Nothing but the exact lines from the one containing "Click the Copy button" through the last line of the records below belongs in your answer.
Extracted data: Begin
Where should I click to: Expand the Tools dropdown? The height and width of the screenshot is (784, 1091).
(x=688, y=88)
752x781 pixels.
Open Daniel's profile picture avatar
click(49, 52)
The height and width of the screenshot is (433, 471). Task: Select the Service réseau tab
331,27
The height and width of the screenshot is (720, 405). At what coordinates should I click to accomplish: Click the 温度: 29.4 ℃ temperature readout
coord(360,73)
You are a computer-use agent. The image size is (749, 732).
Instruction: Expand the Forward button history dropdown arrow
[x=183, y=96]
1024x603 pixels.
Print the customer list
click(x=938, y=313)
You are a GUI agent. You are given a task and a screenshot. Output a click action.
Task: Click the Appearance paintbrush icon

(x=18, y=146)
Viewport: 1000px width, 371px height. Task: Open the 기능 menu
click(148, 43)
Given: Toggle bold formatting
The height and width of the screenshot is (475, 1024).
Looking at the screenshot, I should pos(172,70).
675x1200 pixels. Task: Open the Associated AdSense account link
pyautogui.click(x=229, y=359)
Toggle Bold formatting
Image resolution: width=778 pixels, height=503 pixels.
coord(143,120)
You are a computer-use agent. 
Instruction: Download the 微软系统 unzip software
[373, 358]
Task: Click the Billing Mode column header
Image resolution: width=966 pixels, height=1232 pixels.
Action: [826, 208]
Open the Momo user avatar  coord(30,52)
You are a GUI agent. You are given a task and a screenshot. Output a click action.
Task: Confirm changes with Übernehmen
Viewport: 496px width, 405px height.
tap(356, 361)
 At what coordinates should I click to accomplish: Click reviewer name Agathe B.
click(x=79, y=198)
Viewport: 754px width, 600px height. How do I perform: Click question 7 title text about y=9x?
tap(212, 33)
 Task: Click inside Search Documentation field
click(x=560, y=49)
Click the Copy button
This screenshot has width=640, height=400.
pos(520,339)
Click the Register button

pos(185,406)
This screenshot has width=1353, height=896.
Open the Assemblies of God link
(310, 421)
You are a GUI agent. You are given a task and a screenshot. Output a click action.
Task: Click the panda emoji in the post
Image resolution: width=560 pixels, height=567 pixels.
Extracted data: End
→ Response area:
Click the Copy button
This screenshot has width=640, height=400.
pos(520,339)
Click the Register button

pos(185,406)
This screenshot has width=1353, height=896.
Open the Assemblies of God link
(310, 421)
You are a GUI agent. You are given a task and a screenshot. Output a click action.
Task: Click the panda emoji in the post
Image resolution: width=560 pixels, height=567 pixels.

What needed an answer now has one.